The efficacy of Anidulafungin Accord has been evaluated only in a limited number of neutropenic patients (see section 5.1).
Paediatric population
Treatment with ECALTA is not recommended in neonates (<1 month). When treating neonates, therapy for disseminated candidiasis involving the central nervous system (CNS) should be considered.
Non-clinical models of infection indicate that higher doses of anidulafungin are required for adequate CNS penetration (see section 5.3), which also leads to higher doses of the excipient polysorbate 80. According to the literature, high doses of polysorbates are associated with potentially life-threatening toxicity in neonates.
There are no clinical data supporting the efficacy and safety of higher doses of anidulafungin than those recommended in section 4.2.
Effects on the liver
Elevated liver enzymes have been observed in healthy volunteers and patients treated with anidulafungin. Clinically significant liver test abnormalities occurred in some patients with serious underlying medical conditions who were receiving concomitant medications with anidulafungin. Cases of significant hepatic dysfunction, hepatitis, and hepatic failure were uncommon in clinical studies. Patients who develop elevated liver enzymes during anidulafungin therapy should be carefully monitored for signs of worsening hepatic function and the benefit/risk of continuing anidulafungin therapy should be evaluated.
Anaphylactic reactions
Anaphylactic reactions, including shock, have been reported with the use of anidulafungin. If such reactions occur, anidulafungin should be discontinued and appropriate treatment administered.

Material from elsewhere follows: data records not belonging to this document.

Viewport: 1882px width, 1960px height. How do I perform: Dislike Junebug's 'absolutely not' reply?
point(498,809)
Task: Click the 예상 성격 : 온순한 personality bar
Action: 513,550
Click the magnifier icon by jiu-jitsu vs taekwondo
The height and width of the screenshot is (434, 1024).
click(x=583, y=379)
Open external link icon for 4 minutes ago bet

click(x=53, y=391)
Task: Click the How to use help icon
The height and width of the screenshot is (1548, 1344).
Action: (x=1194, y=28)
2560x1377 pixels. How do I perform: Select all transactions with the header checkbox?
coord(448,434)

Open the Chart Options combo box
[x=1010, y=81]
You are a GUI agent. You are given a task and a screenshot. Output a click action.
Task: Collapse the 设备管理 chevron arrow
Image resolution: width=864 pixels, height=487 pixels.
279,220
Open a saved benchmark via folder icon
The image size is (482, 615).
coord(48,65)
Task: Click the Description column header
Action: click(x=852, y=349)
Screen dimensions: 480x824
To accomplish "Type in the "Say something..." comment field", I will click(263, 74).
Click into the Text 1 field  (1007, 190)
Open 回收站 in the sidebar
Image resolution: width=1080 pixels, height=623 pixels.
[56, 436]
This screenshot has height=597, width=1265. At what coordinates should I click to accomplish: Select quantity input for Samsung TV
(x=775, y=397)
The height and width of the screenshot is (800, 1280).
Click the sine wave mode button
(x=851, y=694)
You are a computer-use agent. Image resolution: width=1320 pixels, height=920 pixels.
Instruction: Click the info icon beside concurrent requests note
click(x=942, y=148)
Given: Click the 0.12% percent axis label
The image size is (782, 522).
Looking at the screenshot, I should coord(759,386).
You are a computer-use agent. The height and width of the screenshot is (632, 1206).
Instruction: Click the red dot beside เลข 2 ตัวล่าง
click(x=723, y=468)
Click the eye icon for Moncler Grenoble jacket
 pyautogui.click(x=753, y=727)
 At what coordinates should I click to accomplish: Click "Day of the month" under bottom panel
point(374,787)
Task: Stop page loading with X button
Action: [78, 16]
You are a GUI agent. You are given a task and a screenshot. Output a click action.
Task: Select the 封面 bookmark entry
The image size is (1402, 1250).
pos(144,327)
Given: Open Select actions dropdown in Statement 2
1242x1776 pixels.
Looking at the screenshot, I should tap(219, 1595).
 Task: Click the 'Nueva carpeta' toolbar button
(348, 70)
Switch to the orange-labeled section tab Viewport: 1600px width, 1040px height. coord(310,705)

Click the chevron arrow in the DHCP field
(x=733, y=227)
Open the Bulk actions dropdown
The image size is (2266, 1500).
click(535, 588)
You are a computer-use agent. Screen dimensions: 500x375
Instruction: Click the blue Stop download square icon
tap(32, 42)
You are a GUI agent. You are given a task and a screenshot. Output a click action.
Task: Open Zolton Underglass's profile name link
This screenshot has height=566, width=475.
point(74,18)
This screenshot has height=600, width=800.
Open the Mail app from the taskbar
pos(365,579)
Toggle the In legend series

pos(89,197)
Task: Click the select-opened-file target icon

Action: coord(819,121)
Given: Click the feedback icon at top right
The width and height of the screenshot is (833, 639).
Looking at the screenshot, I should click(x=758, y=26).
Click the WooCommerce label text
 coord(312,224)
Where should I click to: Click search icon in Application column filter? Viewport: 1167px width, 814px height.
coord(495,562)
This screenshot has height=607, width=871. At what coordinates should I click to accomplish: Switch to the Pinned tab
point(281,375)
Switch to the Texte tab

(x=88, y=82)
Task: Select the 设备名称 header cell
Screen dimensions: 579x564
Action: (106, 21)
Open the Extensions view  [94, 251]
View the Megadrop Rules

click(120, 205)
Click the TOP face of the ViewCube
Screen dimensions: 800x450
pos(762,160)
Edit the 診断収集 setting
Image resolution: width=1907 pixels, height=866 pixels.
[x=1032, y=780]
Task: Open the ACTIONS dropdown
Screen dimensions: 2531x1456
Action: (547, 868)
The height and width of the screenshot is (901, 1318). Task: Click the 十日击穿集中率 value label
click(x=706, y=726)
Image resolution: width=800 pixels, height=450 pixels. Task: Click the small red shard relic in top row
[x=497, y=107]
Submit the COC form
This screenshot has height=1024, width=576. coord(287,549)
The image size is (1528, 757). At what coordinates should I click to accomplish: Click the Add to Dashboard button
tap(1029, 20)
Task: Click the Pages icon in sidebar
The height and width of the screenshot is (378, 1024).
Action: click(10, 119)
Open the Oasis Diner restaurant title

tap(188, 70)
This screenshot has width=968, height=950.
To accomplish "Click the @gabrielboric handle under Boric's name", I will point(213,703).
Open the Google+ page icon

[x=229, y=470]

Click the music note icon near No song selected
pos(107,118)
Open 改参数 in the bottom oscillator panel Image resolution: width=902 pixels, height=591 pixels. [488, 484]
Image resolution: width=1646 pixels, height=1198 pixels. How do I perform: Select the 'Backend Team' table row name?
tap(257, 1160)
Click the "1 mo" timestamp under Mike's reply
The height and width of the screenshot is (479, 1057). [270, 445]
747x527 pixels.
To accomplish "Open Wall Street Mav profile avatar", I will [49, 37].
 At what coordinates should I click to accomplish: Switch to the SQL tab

Infusion-related reactions
Infusion-related reactions have been reported with the use of anidulafungin, including rash, urticaria, flushing, pruritus, dyspnoea, bronchospasm, and hypotension. Infusion-related reactions are infrequent when the rate of infusion of anidulafungin does not exceed 1.1 mg/min.
Exacerbation of infusion-related reactions upon concomitant administration of anaesthetics was observed in a non-clinical study in rats (see section 5.3). The clinical significance of this finding is unknown. However, caution should be exercised when anidulafungin is administered concomitantly with anaesthetics.
Fructose content
Anidulafungin Accord contains fructose.
This medicinal product must not be given to patients with hereditary fructose intolerance unless strictly necessary.
In infants and young children (below 2 years of age), hereditary fructose intolerance (HFI) may not yet be diagnosed. Medicinal products (containing fructose) given intravenously may be life-threatening and must be contraindicated in this population, unless there is an overwhelming clinical need and no alternatives are available.
A detailed history with respect to symptoms of HFI should be obtained from each patient before administration of this medicinal product.
Sodium content
Anidulafungin Accord contains less than 1 mmol sodium (23 mg) per vial. Patients on a controlled sodium diet may be informed that this medicinal product is essentially "sodium-free".
Anidulafungin Accord may be diluted with sodium-containing solutions (see section 6.6); this should be taken into account in relation to total sodium content from all sources that will be administered to the patient.